Goldman Sachs non vede recessione.


Non è una novità che da qualche tempo a questa parte la curva dei rendimenti USA si sia invertita, con i titoli a brevissimo termine che rendono di più dei titoli decennali. Dalle statistiche e dalla storia sappiamo che la curva invertita non è un bel segnale e sei recessioni su sei negli USA sono state anticipate dall’inversione della curva dei rendimenti.

Tuttavia, oltre al fatto che la comunità finanziaria è costantemente spaccata a metà tra coloro che ritengono l’inversione un evento funesto e coloro che invece la pensano all’opposto, è anche vero che il tratto di curva più pertinente per questo tipo di osservazioni è lo spread 10-2 anni, che al momento è ancora perfettamente positivo anche se in netta riduzione rispetto ai mesi scorsi.

Ad ogni buon conto, Goldman Sachs è della parrocchia di chi ritiene che l’inversione della curva di per sé non indichi nulla di particolare, anzi. Infatti, GS ritiene che l'inversione della curva dei rendimenti potrebbe persistere ancora per qualche tempo sul mercato e imputa la “responsabilità” dell’inversione alla FED che ha inaspettatamente sospeso il ciclo restrittivo inducendo il mercato a prezzare scorrettamente i rischi. Non di meno, gli economisti di GS sono convinti che la crescita ripartirà nei prossimi mesi e quindi la FED risulterà spiazzata.

Ne consegue che la banca USA ha rivisto le sue previsioni sui tassi che per i T-Bond a 10 anni vedono rendimenti al 2,80% per il 2019 (in precedenza era il 3%); tutta la curva in realtà ha visto ritocchi al ribasso, con le scadenze a 2, 5 e 30 anni – sempre per il 2019 – con rendimenti ora visti rispettivamente al 2,45%, 2,40% e 3,10%.

Per ciò che riguarda l’Europa, GS sostiene che i rischi sulle dinamiche dei tassi siano più equilibrati. Naturalmente imputa il crollo dei rendimenti – soprattutto sul Bund che è tornato a rendimenti sotto zero – alle parole di Draghi in merito ad una valutazione negativa sulla crescita economica nonché all’urgenza di varare nuove manovre T-Ltro.
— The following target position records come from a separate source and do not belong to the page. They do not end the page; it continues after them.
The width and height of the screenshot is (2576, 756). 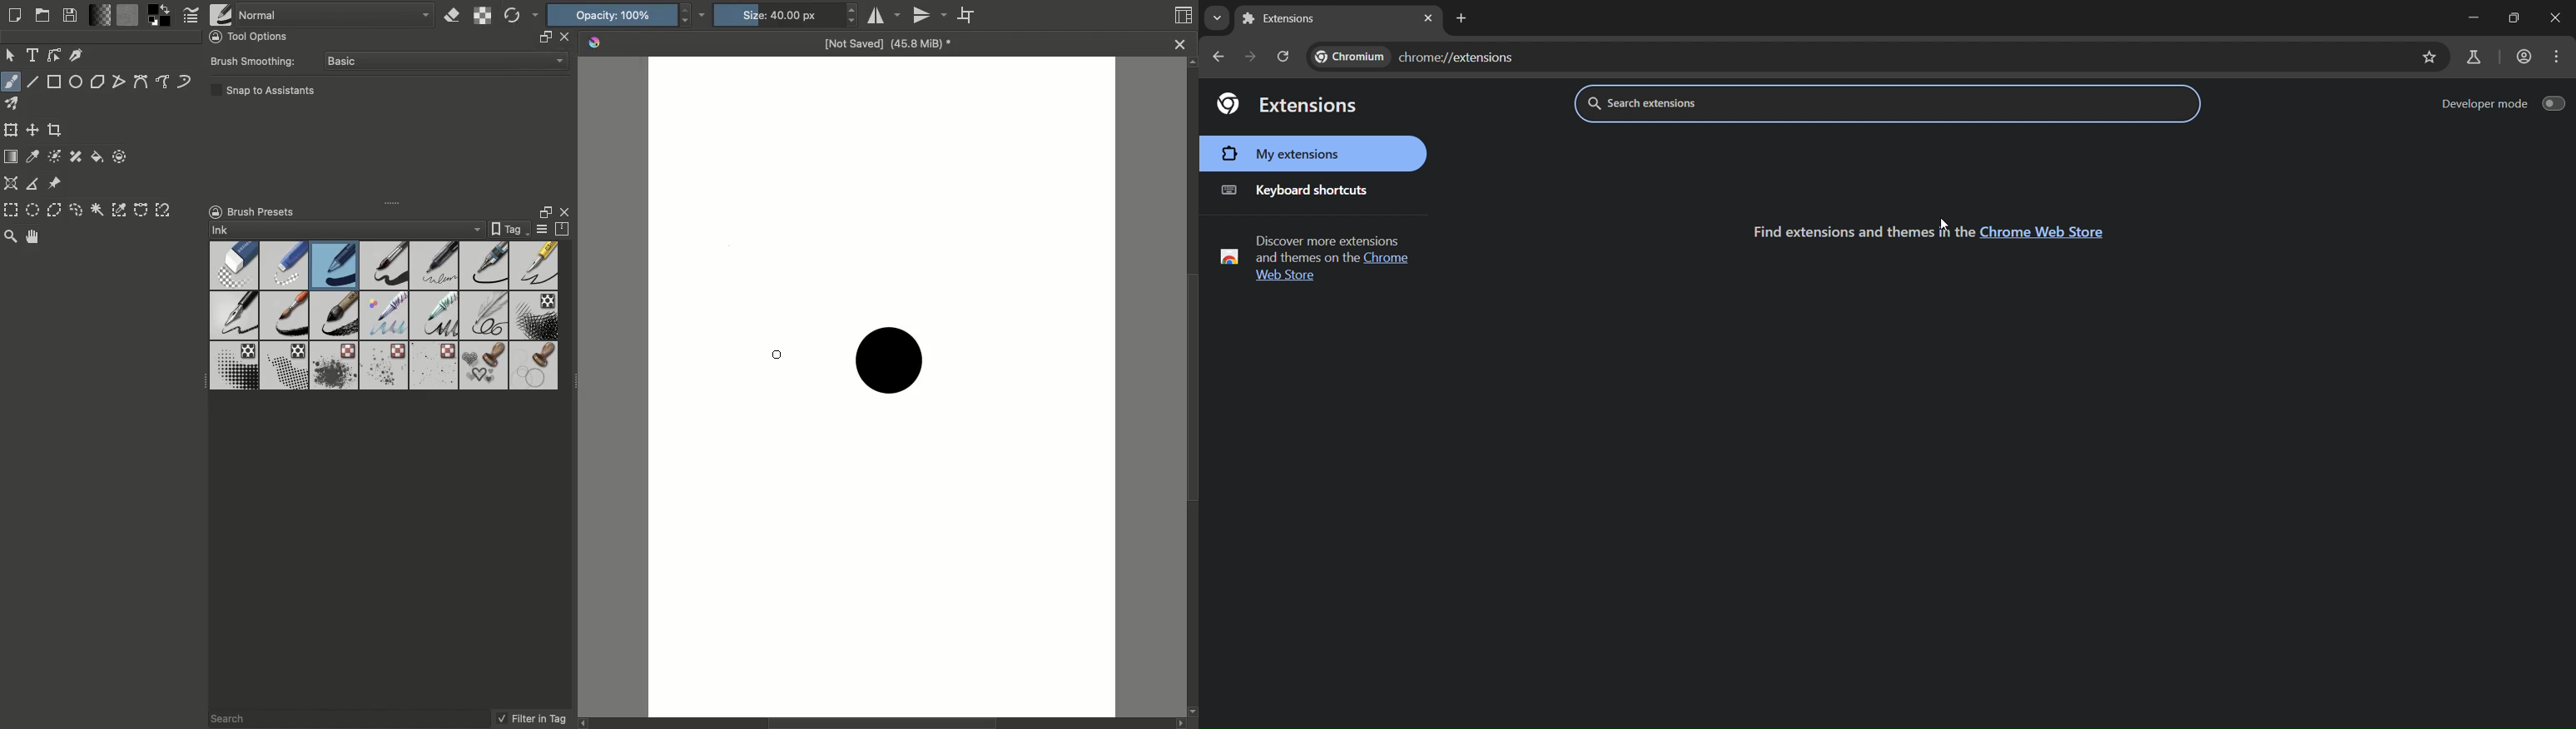 I want to click on Polygon, so click(x=98, y=83).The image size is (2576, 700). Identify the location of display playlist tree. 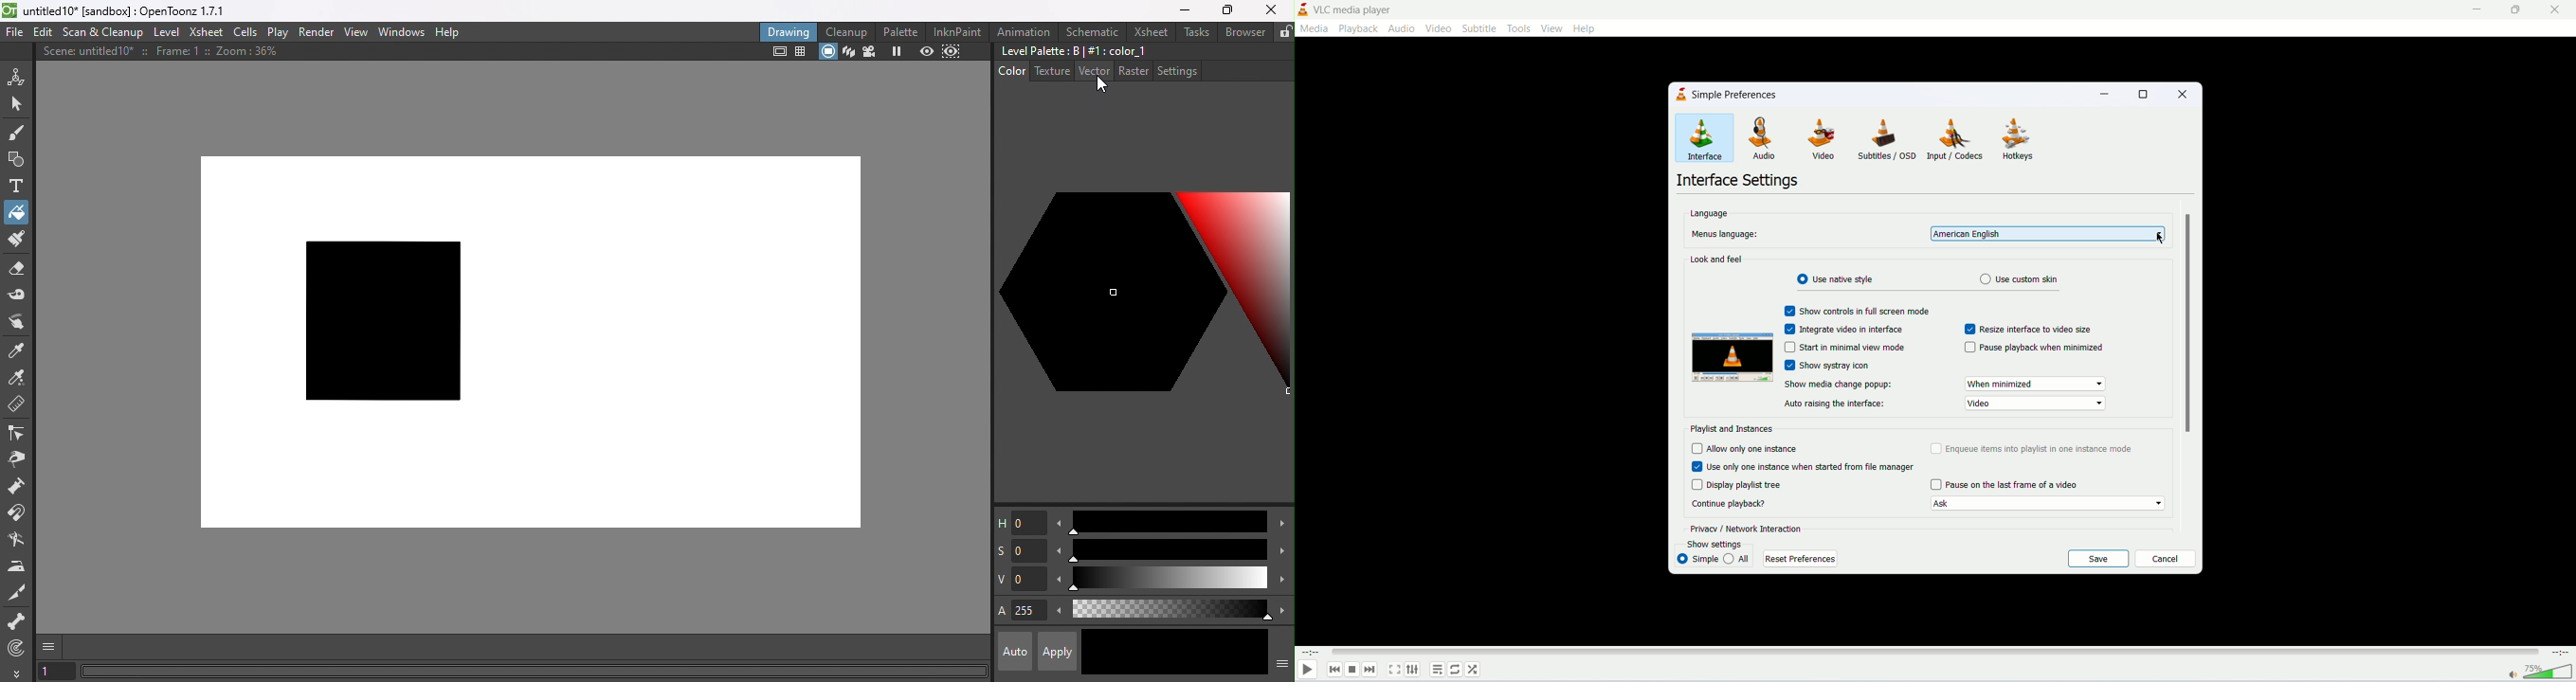
(1741, 484).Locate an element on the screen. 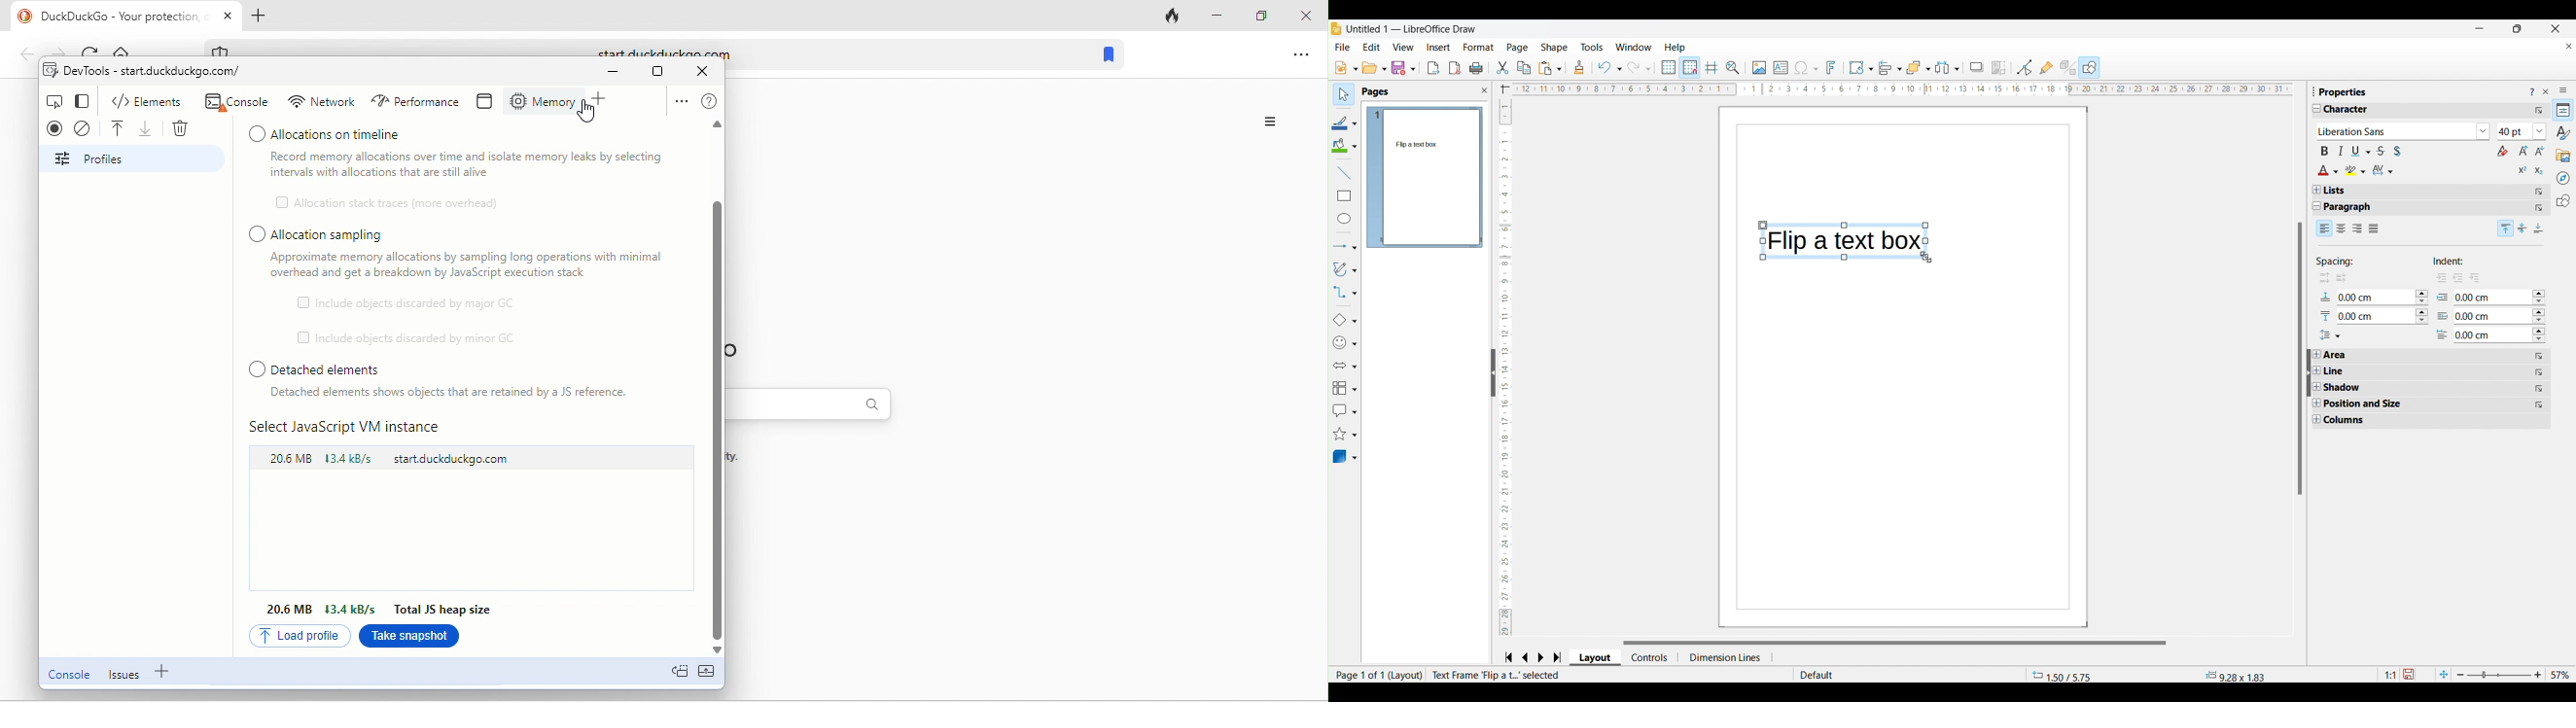  Snap to grid, highlighted is located at coordinates (1689, 68).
Goldman ha inoltre osservato come il calo dei tassi swap nell’area Euro sia stato principalmente determinato da un calo sia nelle aspettative dell'inflazione sia nella obiettiva debolezza della stessa, il che fa ritenere alla banca USA che la BCE si manterrà accomodante.

Situazione in evoluzione comunque, poiché fermo restando le ipotesi e le stime gli occhi sono ovviamente puntati su ogni minimo dettaglio dei dati macro, i quali una volta snocciolati valgono più di qualunque proiezione.

Tornando al nostro portafoglio, torniamo a salire dopo la lieve correzione della scorsa settimana e ci riportiamo in prossimità del nuovo massimo storico registrato a fine marzo in area 113,30. Ai prezzi correnti di mercato il NAV odierno vale 113,15 in progresso del 2,28% da inizio anno e in progresso del 3,96% dai minimi di novembre.

Come ribadito anche nel Webinar di lunedì (e cogliamo l’occasione per ringraziare ancora il numerosissimo pubblico che ci ha seguiti), rimaniamo ancora liquidi in attesa di capire quali dinamiche potrebbero influenzare l’andamento dei mercati e, soprattutto, in quale direzione.

Portafoglio come di consueto aggiornato nell’apposita sezione.